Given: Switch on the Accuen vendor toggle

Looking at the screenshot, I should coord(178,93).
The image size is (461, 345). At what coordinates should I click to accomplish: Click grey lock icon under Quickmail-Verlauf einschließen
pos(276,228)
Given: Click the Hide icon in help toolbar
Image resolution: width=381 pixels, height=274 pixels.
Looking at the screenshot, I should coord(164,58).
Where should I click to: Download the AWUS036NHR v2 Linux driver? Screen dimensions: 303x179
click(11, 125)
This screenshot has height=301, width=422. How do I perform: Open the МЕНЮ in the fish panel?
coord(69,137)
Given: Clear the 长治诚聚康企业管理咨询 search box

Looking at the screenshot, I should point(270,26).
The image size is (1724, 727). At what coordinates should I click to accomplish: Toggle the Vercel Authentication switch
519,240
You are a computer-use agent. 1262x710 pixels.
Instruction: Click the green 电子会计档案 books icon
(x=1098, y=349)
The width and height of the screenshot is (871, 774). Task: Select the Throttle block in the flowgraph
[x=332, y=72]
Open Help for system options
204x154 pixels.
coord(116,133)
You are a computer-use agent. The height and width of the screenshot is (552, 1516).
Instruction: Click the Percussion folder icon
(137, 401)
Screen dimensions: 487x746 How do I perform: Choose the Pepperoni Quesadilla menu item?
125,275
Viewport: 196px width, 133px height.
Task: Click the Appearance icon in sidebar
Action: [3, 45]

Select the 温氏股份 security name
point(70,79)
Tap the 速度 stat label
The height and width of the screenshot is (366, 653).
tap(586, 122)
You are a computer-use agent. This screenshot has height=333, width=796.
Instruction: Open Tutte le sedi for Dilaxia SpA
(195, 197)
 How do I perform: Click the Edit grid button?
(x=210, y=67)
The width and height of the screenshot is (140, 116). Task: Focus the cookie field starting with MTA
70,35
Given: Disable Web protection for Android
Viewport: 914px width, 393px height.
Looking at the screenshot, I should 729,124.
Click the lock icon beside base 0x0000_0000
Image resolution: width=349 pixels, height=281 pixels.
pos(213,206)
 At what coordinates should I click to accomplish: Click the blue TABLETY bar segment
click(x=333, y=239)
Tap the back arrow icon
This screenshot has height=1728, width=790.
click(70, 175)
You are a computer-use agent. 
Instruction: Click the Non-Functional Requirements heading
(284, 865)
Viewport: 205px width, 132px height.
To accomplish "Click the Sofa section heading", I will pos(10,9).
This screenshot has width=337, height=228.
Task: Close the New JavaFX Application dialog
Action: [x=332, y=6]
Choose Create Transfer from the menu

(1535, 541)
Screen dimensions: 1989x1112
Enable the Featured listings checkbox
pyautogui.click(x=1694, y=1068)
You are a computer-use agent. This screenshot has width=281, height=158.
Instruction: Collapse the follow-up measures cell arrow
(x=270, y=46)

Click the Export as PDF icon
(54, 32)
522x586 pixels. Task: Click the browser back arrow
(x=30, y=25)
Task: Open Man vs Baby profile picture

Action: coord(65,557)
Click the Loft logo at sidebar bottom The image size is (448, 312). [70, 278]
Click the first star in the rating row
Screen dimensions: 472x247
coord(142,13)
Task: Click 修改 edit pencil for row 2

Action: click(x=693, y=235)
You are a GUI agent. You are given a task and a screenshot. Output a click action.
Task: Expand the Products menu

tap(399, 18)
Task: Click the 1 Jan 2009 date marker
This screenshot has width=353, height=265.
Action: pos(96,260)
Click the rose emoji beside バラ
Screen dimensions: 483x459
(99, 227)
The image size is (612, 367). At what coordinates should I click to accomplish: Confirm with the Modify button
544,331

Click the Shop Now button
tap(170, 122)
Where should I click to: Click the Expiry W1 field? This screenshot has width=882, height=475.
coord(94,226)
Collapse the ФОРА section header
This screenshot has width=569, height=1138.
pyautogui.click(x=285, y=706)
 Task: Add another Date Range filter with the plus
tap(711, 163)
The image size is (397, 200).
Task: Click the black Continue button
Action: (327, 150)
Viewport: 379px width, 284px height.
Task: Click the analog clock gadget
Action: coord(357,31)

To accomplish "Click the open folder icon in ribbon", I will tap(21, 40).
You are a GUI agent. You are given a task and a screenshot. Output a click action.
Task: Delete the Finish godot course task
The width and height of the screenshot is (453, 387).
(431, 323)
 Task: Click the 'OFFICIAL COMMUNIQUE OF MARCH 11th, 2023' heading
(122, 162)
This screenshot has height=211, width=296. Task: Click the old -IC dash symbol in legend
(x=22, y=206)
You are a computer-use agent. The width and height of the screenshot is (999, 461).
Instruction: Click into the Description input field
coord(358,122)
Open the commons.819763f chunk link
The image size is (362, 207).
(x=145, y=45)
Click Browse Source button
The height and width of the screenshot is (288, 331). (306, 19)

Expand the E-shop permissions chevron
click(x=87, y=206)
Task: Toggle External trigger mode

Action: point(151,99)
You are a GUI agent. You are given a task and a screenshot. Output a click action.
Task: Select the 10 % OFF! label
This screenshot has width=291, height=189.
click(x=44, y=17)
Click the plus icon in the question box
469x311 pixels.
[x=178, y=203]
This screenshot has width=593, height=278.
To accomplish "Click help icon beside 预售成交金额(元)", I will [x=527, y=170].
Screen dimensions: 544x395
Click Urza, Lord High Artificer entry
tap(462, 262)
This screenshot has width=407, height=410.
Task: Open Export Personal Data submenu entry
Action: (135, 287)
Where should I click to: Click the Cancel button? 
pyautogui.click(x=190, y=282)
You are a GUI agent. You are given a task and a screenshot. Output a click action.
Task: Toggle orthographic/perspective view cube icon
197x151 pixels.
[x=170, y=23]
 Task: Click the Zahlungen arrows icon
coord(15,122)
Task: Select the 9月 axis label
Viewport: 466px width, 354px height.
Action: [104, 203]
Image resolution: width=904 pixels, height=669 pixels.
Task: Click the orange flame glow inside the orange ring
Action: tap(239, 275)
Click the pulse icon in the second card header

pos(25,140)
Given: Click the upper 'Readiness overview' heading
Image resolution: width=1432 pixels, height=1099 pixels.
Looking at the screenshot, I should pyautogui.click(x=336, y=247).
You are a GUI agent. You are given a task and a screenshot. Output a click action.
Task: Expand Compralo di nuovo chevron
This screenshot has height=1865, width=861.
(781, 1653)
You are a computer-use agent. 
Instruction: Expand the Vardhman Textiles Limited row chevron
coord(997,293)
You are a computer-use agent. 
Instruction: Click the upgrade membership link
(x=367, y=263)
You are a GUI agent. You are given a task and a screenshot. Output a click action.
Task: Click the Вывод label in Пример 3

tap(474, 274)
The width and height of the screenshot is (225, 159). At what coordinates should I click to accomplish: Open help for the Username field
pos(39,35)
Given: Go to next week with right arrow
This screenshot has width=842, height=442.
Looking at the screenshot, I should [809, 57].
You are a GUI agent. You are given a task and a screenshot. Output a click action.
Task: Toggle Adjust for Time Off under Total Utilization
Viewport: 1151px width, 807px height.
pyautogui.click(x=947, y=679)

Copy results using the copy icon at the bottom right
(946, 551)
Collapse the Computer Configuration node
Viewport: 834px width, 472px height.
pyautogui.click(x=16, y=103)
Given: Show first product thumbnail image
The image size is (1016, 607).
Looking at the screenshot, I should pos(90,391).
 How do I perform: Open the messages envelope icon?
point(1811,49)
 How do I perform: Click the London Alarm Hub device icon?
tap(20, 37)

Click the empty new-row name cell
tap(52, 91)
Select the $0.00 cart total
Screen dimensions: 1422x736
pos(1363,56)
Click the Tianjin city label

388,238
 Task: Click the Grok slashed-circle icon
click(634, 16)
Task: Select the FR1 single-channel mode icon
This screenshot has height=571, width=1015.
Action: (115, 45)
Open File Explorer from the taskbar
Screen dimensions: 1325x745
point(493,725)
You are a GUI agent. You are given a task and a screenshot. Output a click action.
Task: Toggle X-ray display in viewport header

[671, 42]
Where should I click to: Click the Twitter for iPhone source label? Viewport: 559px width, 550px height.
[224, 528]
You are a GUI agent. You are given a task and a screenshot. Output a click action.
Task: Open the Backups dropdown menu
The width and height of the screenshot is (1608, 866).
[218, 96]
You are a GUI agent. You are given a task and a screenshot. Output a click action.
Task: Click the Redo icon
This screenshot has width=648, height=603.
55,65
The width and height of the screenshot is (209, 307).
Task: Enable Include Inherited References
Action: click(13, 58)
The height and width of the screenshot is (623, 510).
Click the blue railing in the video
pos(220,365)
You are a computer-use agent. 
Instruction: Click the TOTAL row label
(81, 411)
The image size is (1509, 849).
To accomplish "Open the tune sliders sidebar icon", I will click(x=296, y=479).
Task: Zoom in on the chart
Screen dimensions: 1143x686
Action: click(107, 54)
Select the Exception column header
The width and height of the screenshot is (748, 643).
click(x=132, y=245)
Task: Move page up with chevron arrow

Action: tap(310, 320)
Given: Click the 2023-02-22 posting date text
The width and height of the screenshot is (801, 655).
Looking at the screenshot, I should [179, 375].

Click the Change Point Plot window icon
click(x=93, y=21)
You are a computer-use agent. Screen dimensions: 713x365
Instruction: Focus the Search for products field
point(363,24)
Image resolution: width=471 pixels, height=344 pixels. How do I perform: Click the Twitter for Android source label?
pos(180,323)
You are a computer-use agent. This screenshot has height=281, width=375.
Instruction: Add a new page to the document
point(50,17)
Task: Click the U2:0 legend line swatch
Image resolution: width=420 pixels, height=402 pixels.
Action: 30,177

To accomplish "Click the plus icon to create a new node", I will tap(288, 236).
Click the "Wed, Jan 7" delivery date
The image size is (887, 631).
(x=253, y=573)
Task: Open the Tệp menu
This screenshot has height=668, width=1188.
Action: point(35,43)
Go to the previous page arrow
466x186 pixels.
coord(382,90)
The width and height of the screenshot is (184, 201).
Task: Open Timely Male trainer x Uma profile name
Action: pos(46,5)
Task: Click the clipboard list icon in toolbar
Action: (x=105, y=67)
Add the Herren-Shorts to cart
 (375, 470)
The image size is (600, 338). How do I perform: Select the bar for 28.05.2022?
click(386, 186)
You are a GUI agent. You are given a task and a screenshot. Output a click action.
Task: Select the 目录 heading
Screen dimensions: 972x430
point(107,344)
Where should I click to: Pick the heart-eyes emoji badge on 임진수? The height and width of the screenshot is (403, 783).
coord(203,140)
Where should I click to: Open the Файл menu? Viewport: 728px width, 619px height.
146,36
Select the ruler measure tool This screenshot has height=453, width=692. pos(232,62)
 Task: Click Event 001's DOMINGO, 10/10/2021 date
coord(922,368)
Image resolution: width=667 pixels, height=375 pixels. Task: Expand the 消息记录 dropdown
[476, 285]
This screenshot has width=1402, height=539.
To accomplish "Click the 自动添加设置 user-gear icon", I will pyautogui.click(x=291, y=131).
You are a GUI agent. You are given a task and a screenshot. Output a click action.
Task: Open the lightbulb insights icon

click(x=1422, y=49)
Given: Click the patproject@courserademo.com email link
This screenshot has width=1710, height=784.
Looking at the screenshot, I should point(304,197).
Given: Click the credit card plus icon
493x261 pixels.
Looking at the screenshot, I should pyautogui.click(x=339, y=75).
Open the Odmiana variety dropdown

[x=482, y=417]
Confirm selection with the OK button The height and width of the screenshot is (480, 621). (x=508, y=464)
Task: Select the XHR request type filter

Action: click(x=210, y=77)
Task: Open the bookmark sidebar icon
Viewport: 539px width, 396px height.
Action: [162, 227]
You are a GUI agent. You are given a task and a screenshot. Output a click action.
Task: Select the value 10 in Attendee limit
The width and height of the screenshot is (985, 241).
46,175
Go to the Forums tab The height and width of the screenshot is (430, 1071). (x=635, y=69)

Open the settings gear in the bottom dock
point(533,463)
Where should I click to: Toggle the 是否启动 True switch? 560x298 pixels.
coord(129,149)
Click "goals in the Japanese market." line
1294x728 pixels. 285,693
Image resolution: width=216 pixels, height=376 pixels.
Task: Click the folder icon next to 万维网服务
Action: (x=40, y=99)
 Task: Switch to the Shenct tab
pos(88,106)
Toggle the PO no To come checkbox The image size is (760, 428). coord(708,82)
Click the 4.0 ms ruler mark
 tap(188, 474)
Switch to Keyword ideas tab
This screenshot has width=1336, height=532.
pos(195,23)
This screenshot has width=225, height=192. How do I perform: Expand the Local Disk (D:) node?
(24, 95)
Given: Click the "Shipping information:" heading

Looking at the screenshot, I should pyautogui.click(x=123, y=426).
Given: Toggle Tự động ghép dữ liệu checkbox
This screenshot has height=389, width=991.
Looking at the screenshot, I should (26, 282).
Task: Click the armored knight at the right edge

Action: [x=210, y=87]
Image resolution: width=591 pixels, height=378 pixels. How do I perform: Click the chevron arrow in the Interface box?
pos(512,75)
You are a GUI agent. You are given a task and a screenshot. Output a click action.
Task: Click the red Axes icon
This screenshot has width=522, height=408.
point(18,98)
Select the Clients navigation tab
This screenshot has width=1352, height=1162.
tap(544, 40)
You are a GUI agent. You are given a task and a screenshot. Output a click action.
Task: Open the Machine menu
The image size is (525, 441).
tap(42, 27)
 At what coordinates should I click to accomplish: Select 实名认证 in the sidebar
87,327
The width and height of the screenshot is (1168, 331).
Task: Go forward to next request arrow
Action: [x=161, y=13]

◆ ◆ ◆ ◆

What you are asked to do -
Transcribe the lines above between the line holding "Given: Clear the 长治诚聚康企业管理咨询 search box" and the line holding "Viewport: 205px width, 132px height.", inclusive, exactly as they stand and with nothing added.

Response area -
Given: Clear the 长治诚聚康企业管理咨询 search box

Looking at the screenshot, I should point(270,26).
The image size is (1724, 727). At what coordinates should I click to accomplish: Toggle the Vercel Authentication switch
519,240
You are a computer-use agent. 1262x710 pixels.
Instruction: Click the green 电子会计档案 books icon
(x=1098, y=349)
The width and height of the screenshot is (871, 774). Task: Select the Throttle block in the flowgraph
[x=332, y=72]
Open Help for system options
204x154 pixels.
coord(116,133)
You are a computer-use agent. The height and width of the screenshot is (552, 1516).
Instruction: Click the Percussion folder icon
(137, 401)
Screen dimensions: 487x746 How do I perform: Choose the Pepperoni Quesadilla menu item?
125,275
Viewport: 196px width, 133px height.
Task: Click the Appearance icon in sidebar
Action: [3, 45]

Select the 温氏股份 security name
point(70,79)
Tap the 速度 stat label
The height and width of the screenshot is (366, 653).
tap(586, 122)
You are a computer-use agent. This screenshot has height=333, width=796.
Instruction: Open Tutte le sedi for Dilaxia SpA
(195, 197)
 How do I perform: Click the Edit grid button?
(x=210, y=67)
The width and height of the screenshot is (140, 116). Task: Focus the cookie field starting with MTA
70,35
Given: Disable Web protection for Android
Viewport: 914px width, 393px height.
Looking at the screenshot, I should 729,124.
Click the lock icon beside base 0x0000_0000
Image resolution: width=349 pixels, height=281 pixels.
pos(213,206)
 At what coordinates should I click to accomplish: Click the blue TABLETY bar segment
click(x=333, y=239)
Tap the back arrow icon
This screenshot has height=1728, width=790.
click(70, 175)
You are a computer-use agent. 
Instruction: Click the Non-Functional Requirements heading
(284, 865)
Viewport: 205px width, 132px height.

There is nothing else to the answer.